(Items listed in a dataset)

--*--

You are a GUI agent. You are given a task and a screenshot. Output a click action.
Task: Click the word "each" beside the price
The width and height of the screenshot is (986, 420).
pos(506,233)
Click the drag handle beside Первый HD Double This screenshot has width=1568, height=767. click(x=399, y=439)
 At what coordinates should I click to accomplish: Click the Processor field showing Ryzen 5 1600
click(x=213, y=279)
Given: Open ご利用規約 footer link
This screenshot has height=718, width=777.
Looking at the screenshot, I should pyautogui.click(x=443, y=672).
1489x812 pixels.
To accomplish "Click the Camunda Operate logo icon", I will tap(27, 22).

--*--

**Written problem:** List each line of the entries above that contains the string "This", matching its case exactly.

**Right answer:**
Click the drag handle beside Первый HD Double This screenshot has width=1568, height=767. click(x=399, y=439)
This screenshot has height=718, width=777.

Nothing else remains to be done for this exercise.